● Passage
-- Opening Marker --

Tuesday, March 09, 2004

It's a little ironic that I've managed to get everything set to leave town just at that point when I'd got somewhere in that long and incremental struggle to "settle in". This state of being, which is not at all the same as "settling down", is partly about having friends and knowing people. But also something subtler about being comfortable in the sociogeography, about knowing where to go and what to do and how to get things done.

I had my hair cut the other day and there was some mutual sense of regret when it was established that I wouldn’t be back in the medium term. As I was going Natasha said “well, it’s been a pleasure cutting your hair over the last year and a half”. I went a little red and said something stupid like “well, thank you for working on it so assiduously”. They gave me the salon email address and told me to send photos (here’s me looking a little straggly on the Inca trail, probably not using enough product; here’s me in the Amazon, six days without a wash…)

I had to inform my ophthalmologist that I wouldn’t be able to make the six-month check up on my laser surgery. There was even a smidgen of regret when I told my dentist I couldn’t make a repeat appointment with the hygienist. I’m having to cut short my fledgling relationship with my preferred auto mechanics. A little tailor’s shop on Willis St may miss my occasional need to have pairs of pants adjusted. The library will definitely miss their regular income from my overdue books.

There’s also my salsa class, soccer team and university Spanish department to farewell before I even get on to flatmates, workmates, and those rare beasts, non context-specific friends.

The irony is that some of these people are saying things like (slightly wistfully) “oh, so we won’t have you round for much longer” and “we’ll have to go out for drinks” when for the majority of the time I’ve known them it’s seemed that going out for drinks, or even having a conversation outside the designated context, just wouldn’t be the done thing.

-- Closing Marker --

● Activities
(a) In the post about leaving town, rewrite the stretch from "There’s also my" through "the done thing.", switching "salsa class" to "tango class".
(b) Pick up the post about leaving town after its final sentence and keep writing it.

● Dataset section
-- Opening Marker --

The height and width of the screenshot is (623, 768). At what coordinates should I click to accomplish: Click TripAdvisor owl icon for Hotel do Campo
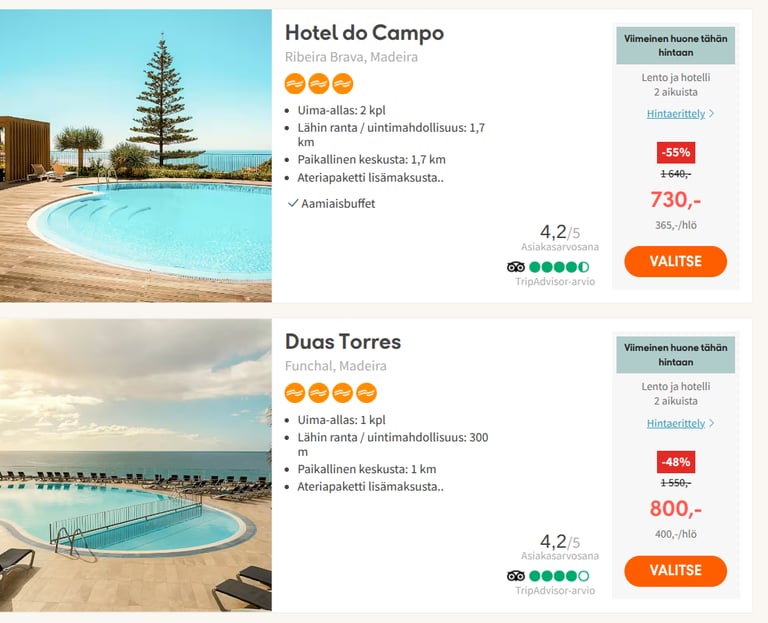(x=516, y=267)
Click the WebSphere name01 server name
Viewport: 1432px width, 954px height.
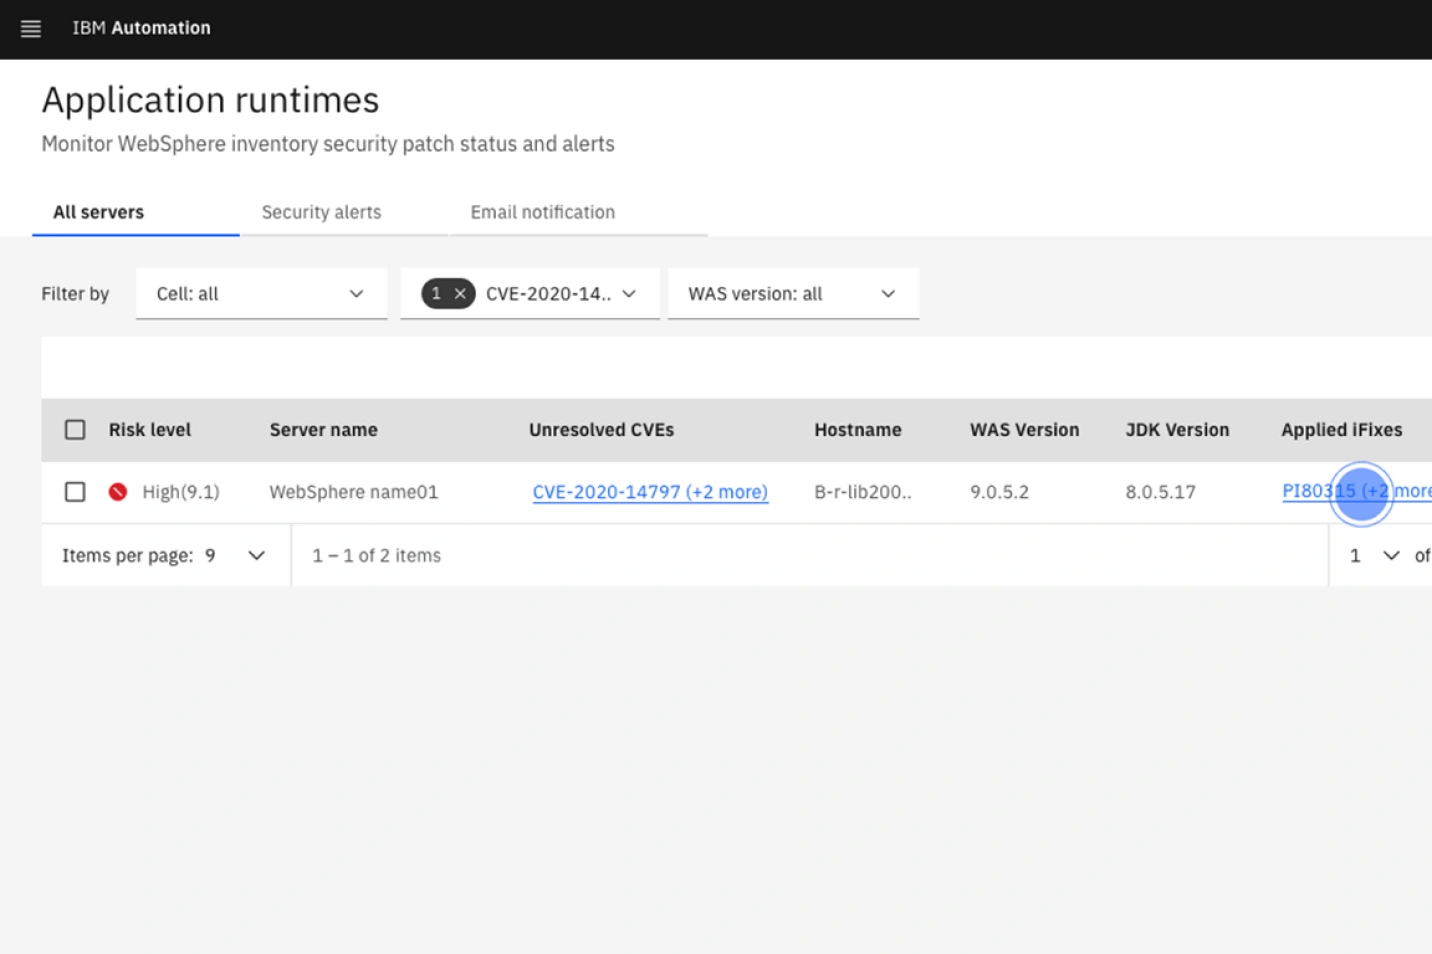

-- Closing Marker --

● List of answers
(a)
There’s also my tango class, soccer team and university Spanish department to farewell before I even get on to flatmates, workmates, and those rare beasts, non context-specific friends.

The irony is that some of these people are saying things like (slightly wistfully) “oh, so we won’t have you round for much longer” and “we’ll have to go out for drinks” when for the majority of the time I’ve known them it’s seemed that going out for drinks, or even having a conversation outside the designated context, just wouldn’t be the done thing.

(b)
Why has it taken so long to get to this stage? Partly because for at least the first year I was here I was emotionally somewhere else, quite convinced that I would be out of here bien prontito. But also because it just is hard – it really takes quite a long time to settle in somewhere without the context of university or backpacking. A moderately pretty girl who isn’t cripplingly shy can probably cut the time in half or even a quarter, but for the average person I would say it takes at least a year. Is New Zealand worse than elsewhere? I used to think so, but now I’m not so sure. Wellington, for all its claims to be vibrant, cosmopolitan, transient and bohemian, is actually supercilious, cliquey, insular, and monolithically family-oriented. Though it’s better than Christchurch - I used to comment that Wellington had been voted New Zealand’s “most liveable town” but that I would replace the “most” with “only”. In truly big cities there’s a shared anonymity amongst the crowds which makes you feel less like an outsider. But I suspect it’s still just as hard, if not more so, to get to know anyone.

Now I’m leaving I’m getting these twinges of fondness, and wistfulness about things I haven’t got round to doing (like replacing my curtains, getting a decent computer, moving closer to town, going on more tramps, taking up cycling, revamping my wardrobe, doing French classes, setting up a stand-alone web site, starting another band).

This precooked nostalgia undeniably has something to do with the fact that I’m escaping. It’s always easier to feel fond about something (or someone) that you’re not bound or committed to.

I remember a character in a novel by “young adults” author S E Hinton saying something like “there are people who go; and there are people who stay”. I’ve always thought I’m one of the people who go (though I’m a Cancer; I’m supposed to be one of the people who stay). As a lazy and - I would have to admit – rather fearful person, it’s the one thing that’s always got me to beat the ennui and timidity – moving on.